Ya soyguna her zaman olduğu gibi kayıtsız şartsız ‘evet’ diyecek, ya da en azından sesini yükselterek, sağlık haklarını korumaya çalışanlara yardımcı olacak.
Doktorun tavsiyesi
“Pompalı tüfekli insan avcıları” başlıklı yazıma da Psikolog Armağan Pınar Adanar’dan bir yorum geldi.
Armağan Hanım, ülkede olup biten tatsız olaylara karşı insanların, ruhsal dengelerini korumaktan başka bir şey yapamadığına dikkat çekiyor. Terör olayları ve depremin, sağlıklı ruh hali olan insanların bile dengesini bozduğunu hatırlatırken, psikolojisi bozuk kişilerin durumunun daha vahim olduğunu dile getiriyor.
İnsanların bir anlık öfkesini, yoğun gelecek kaygısına bağlıyor Psikolog Adanar...
Ayrıca diyor ki:
“Vatandaşın bırakın yarına ait kaygılarını, bugün kaygısı bile dayanılmaz boyutta. Evine ekmek götürüp götürememe derdinde. Eve giderken, yanında bir bombanın patlamayacağını kim garanti edebilir?”

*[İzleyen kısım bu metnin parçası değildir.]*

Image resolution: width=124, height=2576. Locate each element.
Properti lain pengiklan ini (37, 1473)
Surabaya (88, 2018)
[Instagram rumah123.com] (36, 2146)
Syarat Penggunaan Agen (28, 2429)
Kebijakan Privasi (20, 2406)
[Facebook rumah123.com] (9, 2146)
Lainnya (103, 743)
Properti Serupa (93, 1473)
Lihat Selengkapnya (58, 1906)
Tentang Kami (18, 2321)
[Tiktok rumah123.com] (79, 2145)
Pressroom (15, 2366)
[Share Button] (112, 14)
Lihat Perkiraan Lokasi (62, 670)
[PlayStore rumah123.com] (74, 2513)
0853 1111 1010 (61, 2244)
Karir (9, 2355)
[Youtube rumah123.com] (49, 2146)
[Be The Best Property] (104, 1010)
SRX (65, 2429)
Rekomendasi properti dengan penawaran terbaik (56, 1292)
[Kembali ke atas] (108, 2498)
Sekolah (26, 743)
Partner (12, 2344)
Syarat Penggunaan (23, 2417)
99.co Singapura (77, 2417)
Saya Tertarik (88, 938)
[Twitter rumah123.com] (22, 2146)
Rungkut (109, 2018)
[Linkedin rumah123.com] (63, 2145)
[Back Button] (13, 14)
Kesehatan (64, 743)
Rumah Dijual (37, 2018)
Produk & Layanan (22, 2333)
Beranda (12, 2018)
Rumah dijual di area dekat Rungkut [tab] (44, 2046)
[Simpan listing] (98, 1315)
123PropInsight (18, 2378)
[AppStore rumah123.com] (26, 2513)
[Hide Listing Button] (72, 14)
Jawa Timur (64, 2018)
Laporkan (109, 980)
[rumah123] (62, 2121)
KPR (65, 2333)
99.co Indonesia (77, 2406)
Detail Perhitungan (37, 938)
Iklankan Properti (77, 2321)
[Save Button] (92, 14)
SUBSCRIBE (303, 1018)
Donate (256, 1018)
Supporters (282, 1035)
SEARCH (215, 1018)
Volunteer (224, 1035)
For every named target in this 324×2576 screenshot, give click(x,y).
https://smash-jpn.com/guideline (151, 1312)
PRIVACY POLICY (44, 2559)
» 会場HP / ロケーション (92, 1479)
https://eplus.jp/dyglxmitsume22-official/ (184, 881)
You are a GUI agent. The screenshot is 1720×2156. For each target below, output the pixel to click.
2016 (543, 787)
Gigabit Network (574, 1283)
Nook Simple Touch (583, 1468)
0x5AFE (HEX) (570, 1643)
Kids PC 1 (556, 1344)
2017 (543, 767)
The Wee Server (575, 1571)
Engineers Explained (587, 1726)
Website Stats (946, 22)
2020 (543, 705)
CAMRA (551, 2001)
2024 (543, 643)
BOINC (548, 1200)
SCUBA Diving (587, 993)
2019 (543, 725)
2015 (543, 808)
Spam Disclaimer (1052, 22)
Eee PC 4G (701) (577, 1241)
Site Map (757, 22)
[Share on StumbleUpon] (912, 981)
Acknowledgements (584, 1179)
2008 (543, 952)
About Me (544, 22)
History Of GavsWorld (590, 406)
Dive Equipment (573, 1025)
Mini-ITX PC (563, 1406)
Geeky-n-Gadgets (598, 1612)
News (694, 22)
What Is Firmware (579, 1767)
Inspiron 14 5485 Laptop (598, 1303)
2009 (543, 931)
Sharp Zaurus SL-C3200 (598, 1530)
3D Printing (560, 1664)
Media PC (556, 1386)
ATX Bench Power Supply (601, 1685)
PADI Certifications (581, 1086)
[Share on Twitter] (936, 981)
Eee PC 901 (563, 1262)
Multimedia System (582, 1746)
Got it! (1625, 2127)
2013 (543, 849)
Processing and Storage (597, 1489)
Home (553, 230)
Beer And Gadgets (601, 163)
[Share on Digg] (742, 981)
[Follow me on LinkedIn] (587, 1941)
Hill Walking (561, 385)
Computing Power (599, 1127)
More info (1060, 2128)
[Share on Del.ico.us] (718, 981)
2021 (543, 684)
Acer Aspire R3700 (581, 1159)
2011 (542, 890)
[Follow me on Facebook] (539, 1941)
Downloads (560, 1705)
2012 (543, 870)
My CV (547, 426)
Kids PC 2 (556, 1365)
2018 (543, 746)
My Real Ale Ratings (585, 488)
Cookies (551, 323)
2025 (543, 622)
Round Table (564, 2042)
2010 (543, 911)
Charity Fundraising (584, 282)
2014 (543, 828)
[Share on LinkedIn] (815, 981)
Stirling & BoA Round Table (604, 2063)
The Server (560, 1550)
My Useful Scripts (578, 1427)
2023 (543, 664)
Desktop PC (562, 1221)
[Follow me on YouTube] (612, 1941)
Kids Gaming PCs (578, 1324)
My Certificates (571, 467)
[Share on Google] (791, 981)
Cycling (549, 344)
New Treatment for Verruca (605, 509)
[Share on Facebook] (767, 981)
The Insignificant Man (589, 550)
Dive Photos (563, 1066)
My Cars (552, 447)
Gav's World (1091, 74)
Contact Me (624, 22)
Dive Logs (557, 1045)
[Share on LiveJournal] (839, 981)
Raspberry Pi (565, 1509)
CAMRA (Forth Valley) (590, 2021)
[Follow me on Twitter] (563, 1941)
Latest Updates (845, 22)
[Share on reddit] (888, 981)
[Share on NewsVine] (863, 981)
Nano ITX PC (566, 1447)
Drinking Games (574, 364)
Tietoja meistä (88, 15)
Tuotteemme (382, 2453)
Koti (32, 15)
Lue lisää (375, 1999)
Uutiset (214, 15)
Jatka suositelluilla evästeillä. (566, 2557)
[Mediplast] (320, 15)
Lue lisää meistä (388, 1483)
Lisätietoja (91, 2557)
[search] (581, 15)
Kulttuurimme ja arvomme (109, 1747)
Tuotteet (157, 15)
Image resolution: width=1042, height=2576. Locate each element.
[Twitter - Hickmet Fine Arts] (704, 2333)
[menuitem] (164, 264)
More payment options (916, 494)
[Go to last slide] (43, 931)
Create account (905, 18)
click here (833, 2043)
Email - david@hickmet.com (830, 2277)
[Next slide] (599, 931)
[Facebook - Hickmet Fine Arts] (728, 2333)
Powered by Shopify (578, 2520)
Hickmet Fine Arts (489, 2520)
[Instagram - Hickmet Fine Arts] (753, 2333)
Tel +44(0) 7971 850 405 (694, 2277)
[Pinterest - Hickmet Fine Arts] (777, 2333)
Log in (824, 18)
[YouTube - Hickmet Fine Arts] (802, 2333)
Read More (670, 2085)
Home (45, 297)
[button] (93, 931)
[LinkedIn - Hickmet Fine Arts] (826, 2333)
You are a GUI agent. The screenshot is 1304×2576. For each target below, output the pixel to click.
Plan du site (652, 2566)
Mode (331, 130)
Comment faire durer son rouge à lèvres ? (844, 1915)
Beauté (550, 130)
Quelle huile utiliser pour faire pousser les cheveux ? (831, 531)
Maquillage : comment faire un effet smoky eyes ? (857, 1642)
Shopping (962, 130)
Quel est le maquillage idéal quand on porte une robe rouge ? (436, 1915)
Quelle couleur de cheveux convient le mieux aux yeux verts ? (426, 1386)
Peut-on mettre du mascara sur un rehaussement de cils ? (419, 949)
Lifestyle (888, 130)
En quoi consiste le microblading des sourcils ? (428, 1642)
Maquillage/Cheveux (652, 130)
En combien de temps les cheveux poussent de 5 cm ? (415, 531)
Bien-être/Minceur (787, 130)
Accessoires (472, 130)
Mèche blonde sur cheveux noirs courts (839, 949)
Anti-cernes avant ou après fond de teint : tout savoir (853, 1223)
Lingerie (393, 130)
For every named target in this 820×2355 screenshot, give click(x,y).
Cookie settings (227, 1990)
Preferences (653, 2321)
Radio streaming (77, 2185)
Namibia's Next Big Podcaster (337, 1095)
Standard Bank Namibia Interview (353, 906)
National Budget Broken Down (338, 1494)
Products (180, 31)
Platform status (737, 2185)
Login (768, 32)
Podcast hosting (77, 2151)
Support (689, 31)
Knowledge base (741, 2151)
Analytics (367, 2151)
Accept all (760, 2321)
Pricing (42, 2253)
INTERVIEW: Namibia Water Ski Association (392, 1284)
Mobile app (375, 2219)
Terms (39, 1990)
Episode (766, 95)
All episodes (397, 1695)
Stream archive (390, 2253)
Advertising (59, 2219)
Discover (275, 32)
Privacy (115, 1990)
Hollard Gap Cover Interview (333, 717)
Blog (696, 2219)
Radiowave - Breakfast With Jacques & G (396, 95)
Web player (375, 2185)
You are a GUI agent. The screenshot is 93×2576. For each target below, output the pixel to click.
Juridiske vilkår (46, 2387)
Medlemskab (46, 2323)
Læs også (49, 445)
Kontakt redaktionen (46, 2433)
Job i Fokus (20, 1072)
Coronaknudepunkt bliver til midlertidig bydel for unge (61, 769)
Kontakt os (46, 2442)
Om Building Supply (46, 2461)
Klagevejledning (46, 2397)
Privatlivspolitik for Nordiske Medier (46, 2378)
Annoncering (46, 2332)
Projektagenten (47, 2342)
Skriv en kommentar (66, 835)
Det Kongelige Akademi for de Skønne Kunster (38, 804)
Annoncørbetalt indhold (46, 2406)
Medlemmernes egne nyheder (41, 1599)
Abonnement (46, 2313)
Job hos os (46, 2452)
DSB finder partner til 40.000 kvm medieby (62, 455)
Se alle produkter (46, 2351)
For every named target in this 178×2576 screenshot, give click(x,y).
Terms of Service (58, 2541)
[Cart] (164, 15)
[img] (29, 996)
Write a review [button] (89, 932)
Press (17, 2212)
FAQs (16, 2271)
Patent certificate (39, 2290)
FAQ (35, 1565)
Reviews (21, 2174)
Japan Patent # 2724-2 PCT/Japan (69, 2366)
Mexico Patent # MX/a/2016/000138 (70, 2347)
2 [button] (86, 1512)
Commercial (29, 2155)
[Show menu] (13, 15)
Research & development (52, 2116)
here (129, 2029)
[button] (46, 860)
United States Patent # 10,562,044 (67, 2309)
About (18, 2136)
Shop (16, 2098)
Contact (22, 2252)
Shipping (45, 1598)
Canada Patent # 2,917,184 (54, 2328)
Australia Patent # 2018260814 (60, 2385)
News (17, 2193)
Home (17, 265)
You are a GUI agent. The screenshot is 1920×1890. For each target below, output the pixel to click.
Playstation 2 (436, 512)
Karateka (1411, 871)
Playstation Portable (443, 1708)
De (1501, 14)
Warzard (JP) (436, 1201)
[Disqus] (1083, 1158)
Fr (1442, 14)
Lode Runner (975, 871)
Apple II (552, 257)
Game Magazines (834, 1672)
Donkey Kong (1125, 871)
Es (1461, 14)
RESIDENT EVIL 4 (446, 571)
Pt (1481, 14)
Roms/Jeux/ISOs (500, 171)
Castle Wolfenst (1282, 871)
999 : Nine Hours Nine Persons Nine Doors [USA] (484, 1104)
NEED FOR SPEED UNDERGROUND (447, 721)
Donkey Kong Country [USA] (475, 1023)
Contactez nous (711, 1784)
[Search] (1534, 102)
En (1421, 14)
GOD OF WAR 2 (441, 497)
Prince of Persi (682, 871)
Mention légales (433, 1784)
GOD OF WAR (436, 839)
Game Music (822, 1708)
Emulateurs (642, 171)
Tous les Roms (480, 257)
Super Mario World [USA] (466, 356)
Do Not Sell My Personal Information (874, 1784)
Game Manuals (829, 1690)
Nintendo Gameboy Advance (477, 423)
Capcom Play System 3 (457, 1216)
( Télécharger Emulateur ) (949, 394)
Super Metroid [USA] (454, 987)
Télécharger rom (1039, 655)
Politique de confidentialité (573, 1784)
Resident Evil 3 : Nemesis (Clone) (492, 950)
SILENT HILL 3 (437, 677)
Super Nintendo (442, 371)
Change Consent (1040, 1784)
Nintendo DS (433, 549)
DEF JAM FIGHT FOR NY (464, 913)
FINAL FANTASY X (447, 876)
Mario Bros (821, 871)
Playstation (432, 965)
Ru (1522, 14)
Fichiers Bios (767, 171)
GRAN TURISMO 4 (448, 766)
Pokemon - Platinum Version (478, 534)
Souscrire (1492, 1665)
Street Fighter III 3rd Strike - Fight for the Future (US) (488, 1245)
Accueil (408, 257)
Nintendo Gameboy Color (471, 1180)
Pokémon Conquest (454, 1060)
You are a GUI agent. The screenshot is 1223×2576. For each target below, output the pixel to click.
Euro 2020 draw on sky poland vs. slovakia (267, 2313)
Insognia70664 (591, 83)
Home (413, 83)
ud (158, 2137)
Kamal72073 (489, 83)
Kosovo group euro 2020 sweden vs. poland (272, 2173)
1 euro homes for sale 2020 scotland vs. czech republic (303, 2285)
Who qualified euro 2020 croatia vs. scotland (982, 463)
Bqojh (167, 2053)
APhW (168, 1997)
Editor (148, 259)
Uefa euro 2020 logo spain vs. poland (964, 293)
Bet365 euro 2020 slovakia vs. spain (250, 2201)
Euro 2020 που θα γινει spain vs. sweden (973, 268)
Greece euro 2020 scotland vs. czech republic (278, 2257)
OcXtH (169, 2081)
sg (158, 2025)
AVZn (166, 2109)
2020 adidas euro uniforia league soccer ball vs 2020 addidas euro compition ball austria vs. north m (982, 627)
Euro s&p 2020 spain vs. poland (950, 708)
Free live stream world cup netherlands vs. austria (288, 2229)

Psikolog Adanar, “Peki, ne yapmak lazım?” sorusunun cevabını da şöyle veriyor:
“İnsanlar, kendilerini güvende hissetmiyor. Nedenli nedensiz, öfke patlamaları yaşıyor. Toplum, tek tek işte bu sağlıksız bireylerden oluşuyor. Toplum sağlığımız bozuk. Adam suç işliyor, hapse atılıyor ama rehabilitasyon sürecinden geçirilmiyor. Devletin, acilen Toplum Ruh Sağlığı Merkezlerini devreye sokması gerekiyor. Aksi halde toplumdaki şiddet daha da artacak.”